1. These two writ petitions are inter-connected with each other. Hence the matters are clubbed together, heard and disposed of by this common order.
2. These writ petitions are directed against the order passed by the first respondent, both dated 30.04.2013 in KIC No.10682/PTN/2012 in
W.P.No.26762/2013 and in KIC No.10684/PTN/2012 in W.P.No.26763/2013 (Annexure-F).

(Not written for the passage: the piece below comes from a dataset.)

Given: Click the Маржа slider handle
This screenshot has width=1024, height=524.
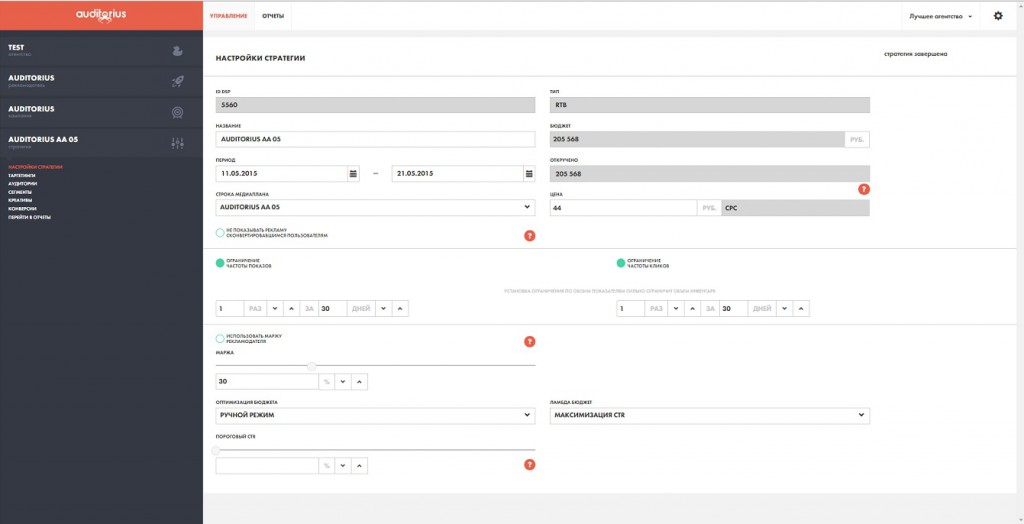Looking at the screenshot, I should 312,366.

3. The brief facts of the case are that the second respondent herein filed an application on 07.05.2012 in W.P.No.26762/2013 seeking certified copies
of notices received by the office of the Registrar General from advocate Dr.S.Krishnamurthy seeking to desist from continuing to use pirated Surabhi
2000 Kannada software, action taken on the notices received from advocate Dr.S.Krishnamurthy, replies sent to the notices received from advocate
Dr.S.Krishnamurthy and names and contact details of the Registrar Generals of the High Court of Karnataka during 2009-10. In W.P.No.26763/2013
application dated 04.06.2012 is filed seeking information pertaining to bringing to the knowledge of the supplier of Surabhi 2000 Kannada software
about copying of Surabhi Kannada software and its installation in the computers of courts subordinate to High Court of Karnataka and other similar
information. The applications filed under Section 6(1) of the Right to Information Act, 2005 (‘RTI Act’ for short) are produced as Annexure-A
to both the petitions. Pursuant to the applications, the State Public Information Officer had issued endorsements dated 25.06.2012 and 21.06.2012 in
W.P.No.26762/2013 and W.P.No.26763/2013, respectively.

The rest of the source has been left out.